--- Start of Extracted information ---

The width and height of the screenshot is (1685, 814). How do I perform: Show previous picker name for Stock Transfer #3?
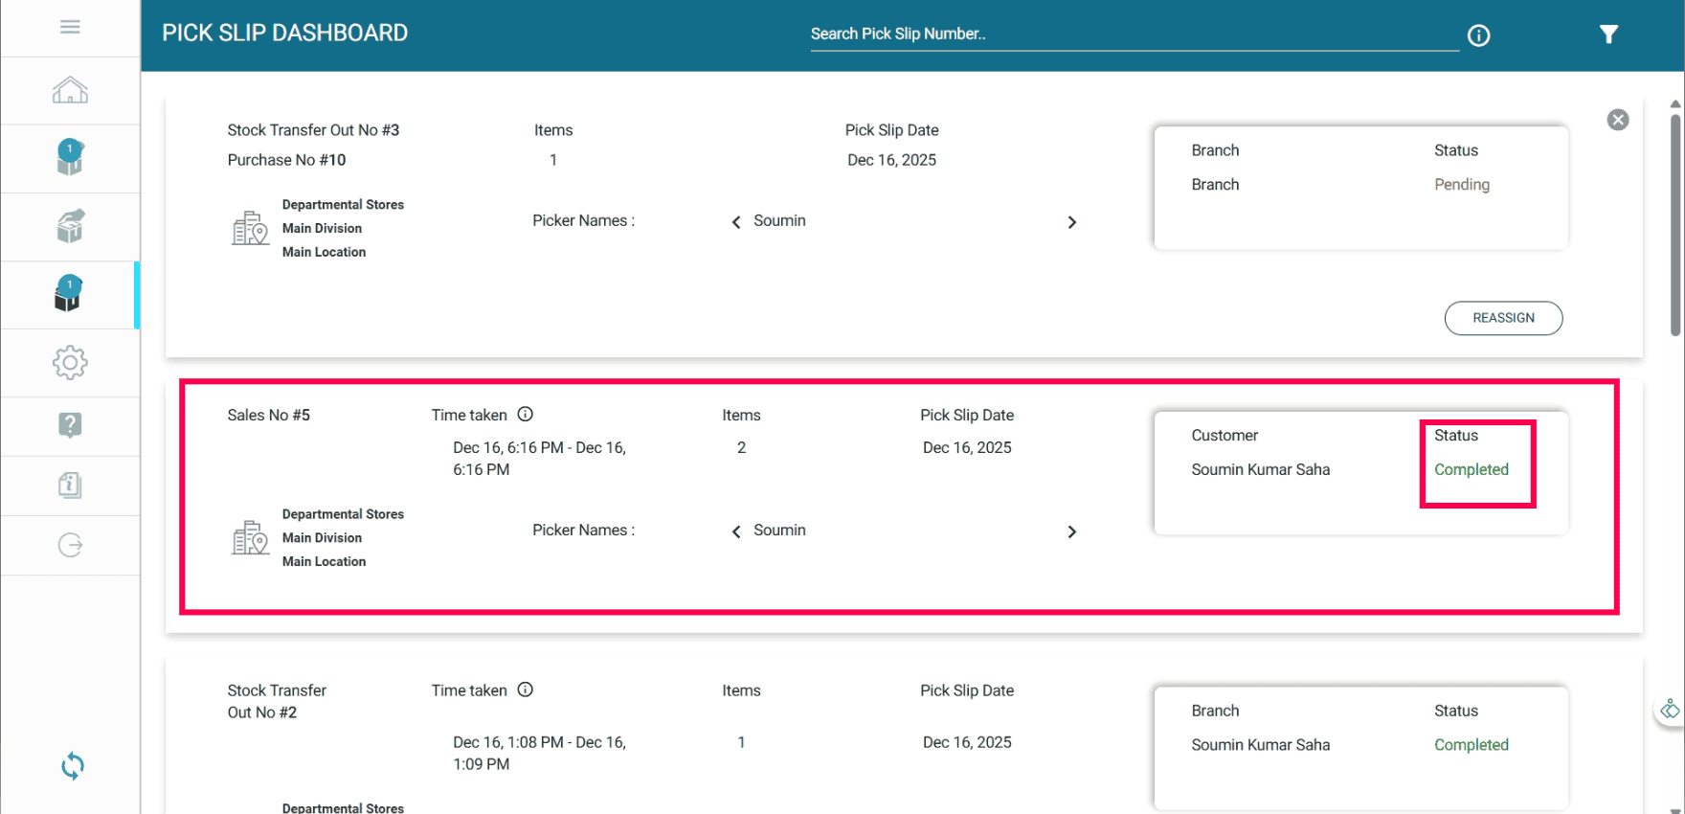tap(736, 222)
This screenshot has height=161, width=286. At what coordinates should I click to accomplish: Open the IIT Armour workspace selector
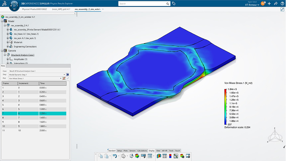click(252, 5)
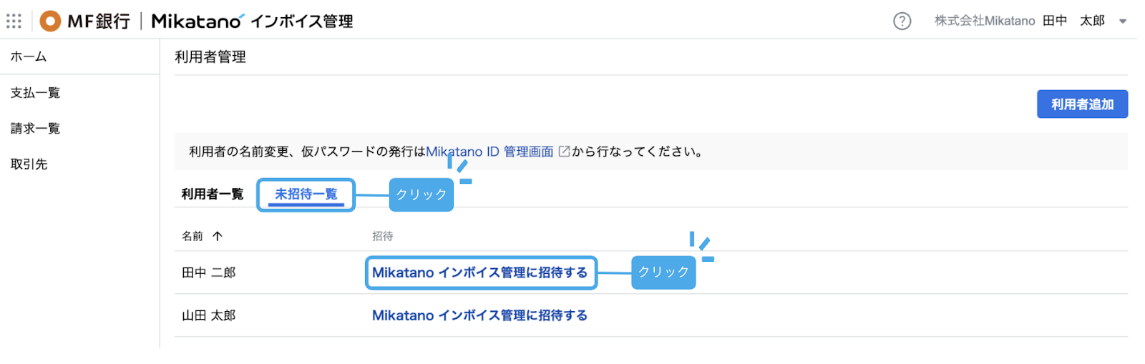Click the external link icon beside 管理画面

[564, 152]
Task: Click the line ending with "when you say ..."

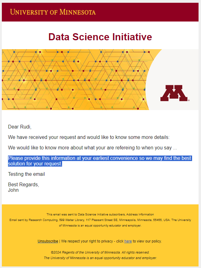Action: (x=92, y=148)
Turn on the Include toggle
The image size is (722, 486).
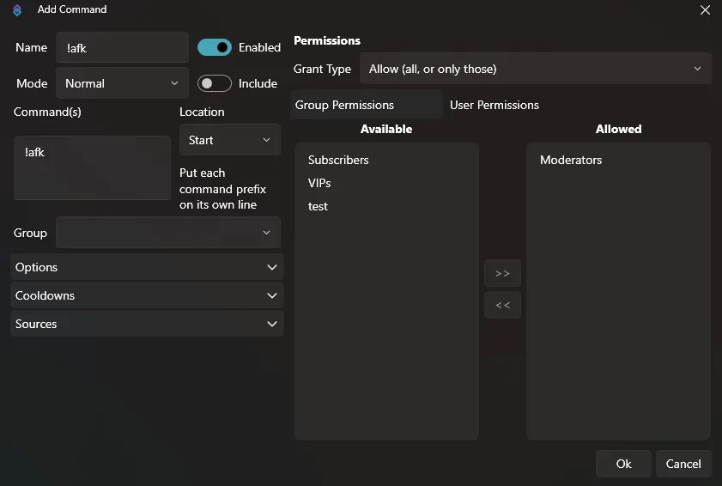[x=215, y=83]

--- End of Extracted information ---

Problem statement: How many lines of the listing above contain the word "height"? Reply with the number only.

Written answer: 2